Starting point is 01:26:30 I think Apple, I'm actually surprised that Vision Pro came out. They've been doing the work for a long time, but I wouldn't have put it out, not this way. I mean, it's setting the wrong expectations, creating weird hype cycle. This is not the next iPhone. But I think Apple is patient and is going to play a 10-20 year game as well. They don't need this to become an overnight success. It's fine. Who cares what the markets say?
Starting point is 01:26:53 Like, they've got the cash for it. They can do it. And they're also doing it in a relatively cash efficient way compared to meta. So they're playing a long-term game. I think they'll stick with it. I think it's in the hands of developers. But I think the problem is there isn't really anyone saying no. In my opinion, I don't know how Apple actually runs anything.
Starting point is 01:27:10 But in my opinion, people aren't saying no enough. Like, yeah. So on that note, how do you think about focus generally at big screen, right? I'm sure people are saying, hey, build this for factories, build this for the military, Build it, you know, and I'm sure you've had to, in order to be capital efficient and create great products, you've had to say no, a bunch. Do you have ambitions outside of entertainment in the long run? Or are you, is this the next extent? The nice thing about what we do is that we're laser focused on a set of problems that happens to cater to the needs of a bunch of people.
Starting point is 01:27:48 So the enterprises that are coming to us, they're using VR for real work for many hours. day versus the cycle they all have Applevision pro and Quest and all they can afford all the devices they've tried them but you'll use it for an hour you achieve your thing and you got to go charge it for an hour that doesn't work for most use cases think of this as Apple and metter trying to build the next smartphone meanwhile we're trying to build the next workstation the next tv they actually can't Apple actually canceled their workstation focused VR thing I want to I want to ask one more question on the Apple Vision pro can you give me like your pros and cons like What did they get right?

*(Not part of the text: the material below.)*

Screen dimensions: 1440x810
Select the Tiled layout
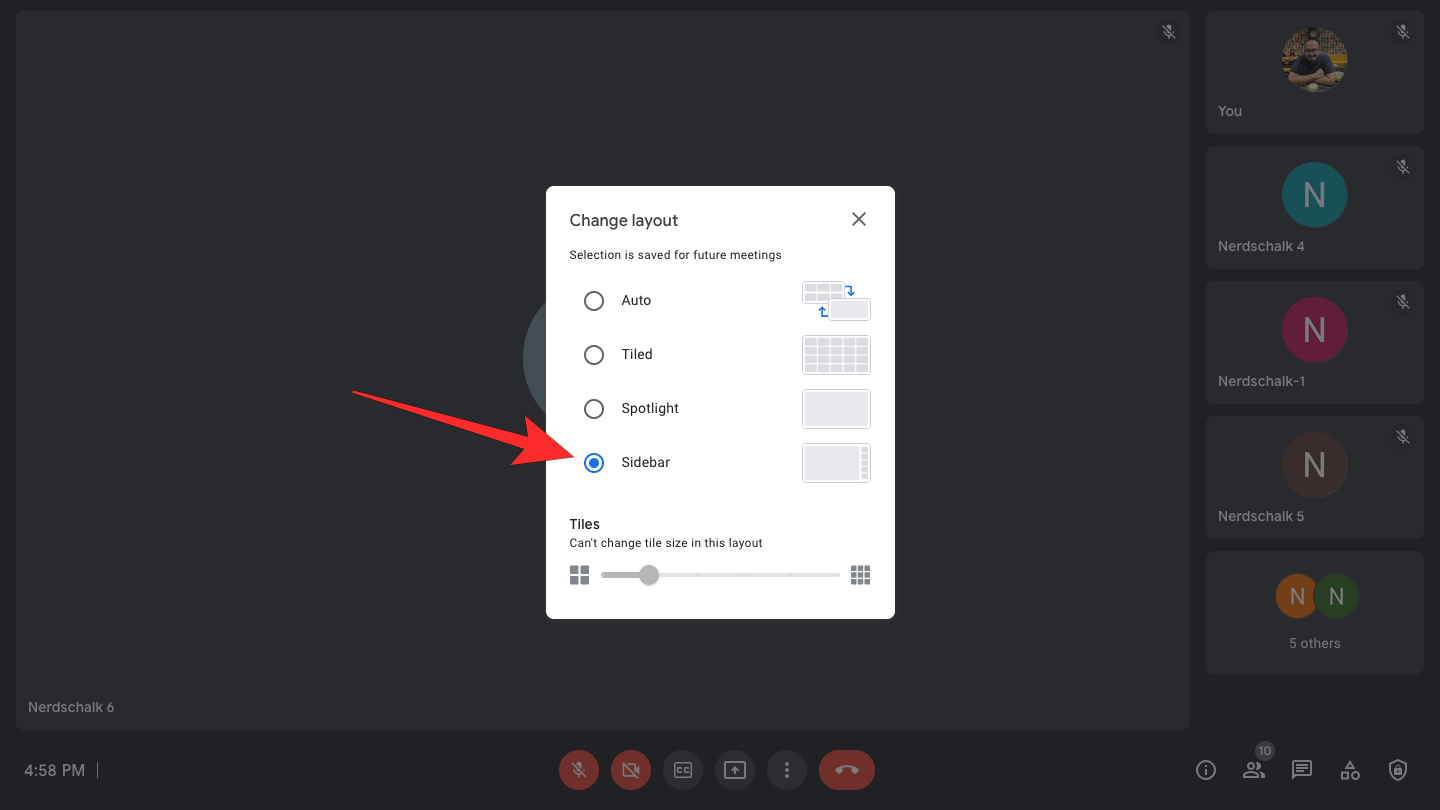[x=594, y=354]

Starting point is 01:28:25 I feel like the external battery and puck was really controversial, but some people say that's really great. What's your take on Applevision Pro? I think they established that this industry is really not going anywhere. Like, it's not going to go away. This is going to be here. Spatial computing is going to be a thing. It might take a long time, but it's going to happen.
Starting point is 01:28:45 Apple and Metta are at it. They're going to go push it. That's the best thing that they've done here is they've made the world really understand what is VR or spatial computing. and it's going to happen. What they're getting wrong is comfort and ergonomics matters a lot more. People are trying to build the next iPhone, but again, no one wants to run iPhone on their face either. There's literally a MacBook Pro inside of this thing.

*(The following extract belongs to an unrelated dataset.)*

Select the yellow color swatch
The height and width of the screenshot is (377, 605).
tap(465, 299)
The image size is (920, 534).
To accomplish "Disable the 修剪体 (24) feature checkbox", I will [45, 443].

Starting point is 01:29:06 I don't want to wear a MacBook Pro. Yeah, makes sense. Yeah, that makes sense. Last question. Broad applications of spatial computing in the military. Andrew was in the news with winning the IVAS program. Is the technology ready? Is it just about getting the product?

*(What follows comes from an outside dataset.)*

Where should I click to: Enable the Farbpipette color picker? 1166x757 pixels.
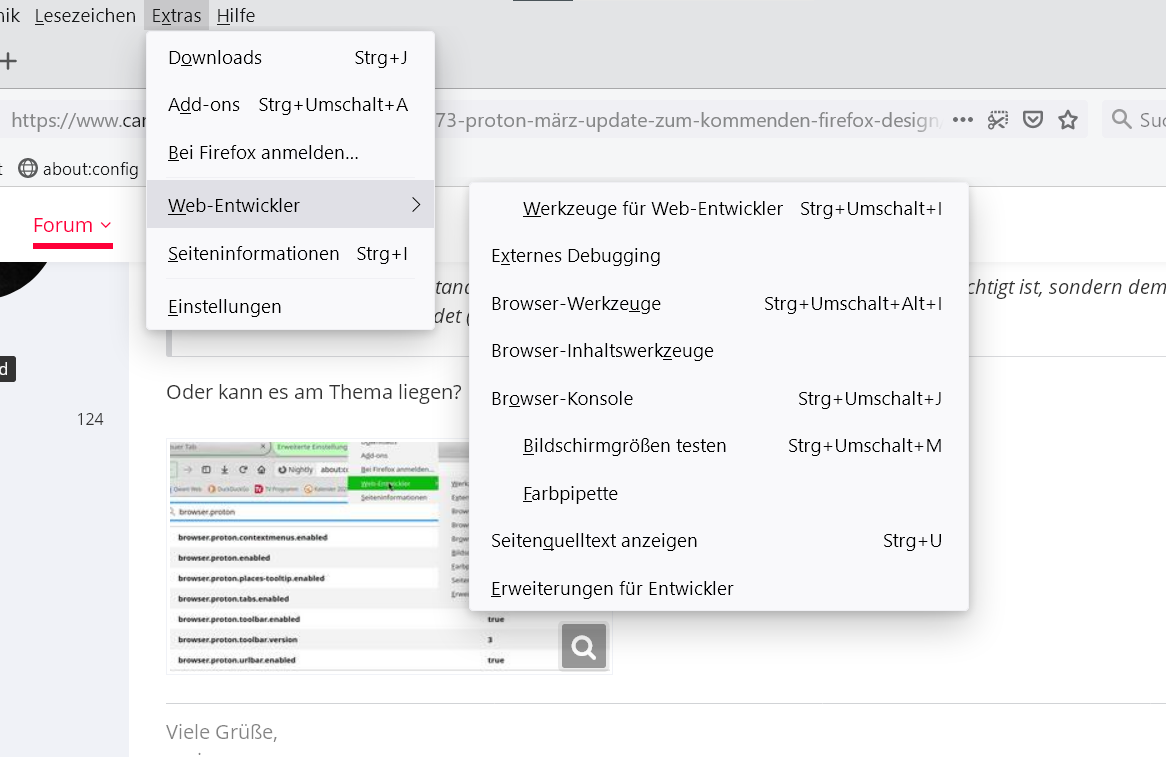[x=570, y=494]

Starting point is 01:29:24 right and again I imagine that's sort of a 10 20 year kind of vision as well but it's not where you guys are building to my knowledge but yeah what's your take on that was it Microsoft just had a good shot but didn't have the the sort of leadership to deliver on it or was the technology just truly never ready for for what they were being asked to do I think that came out of an older generation, the 2016 era hype cycle where a lot of products were coming out that were telling a story that they really couldn't meet. So HoloLens, magically, etc. We're tallying this vision of like, oh, we're going to be able to do all these things. And what really matters in a nascent emerging technologies? Yeah, but what can you do with it today? Like, be honest that when you come out of the
Starting point is 01:30:12 gate, what is this going to be amazing at right now? Like so for us, racing simulators, gaming, entertainment, like really great things that people can do right now today with this, and we're honest about that. Too many companies back in that first generation hype cycle, yeah, like they were putting out a product that the military could not, it didn't work at all. And it was billions of dollars for that. So now you're having people come out like Anderil that are putting out devices that should be able to actually deliver with, you know, the promise of current generation technology. What can you actually do with it? That's great. Well, thanks so much for coming on. We got to have you back to talk about VR every time there's more news.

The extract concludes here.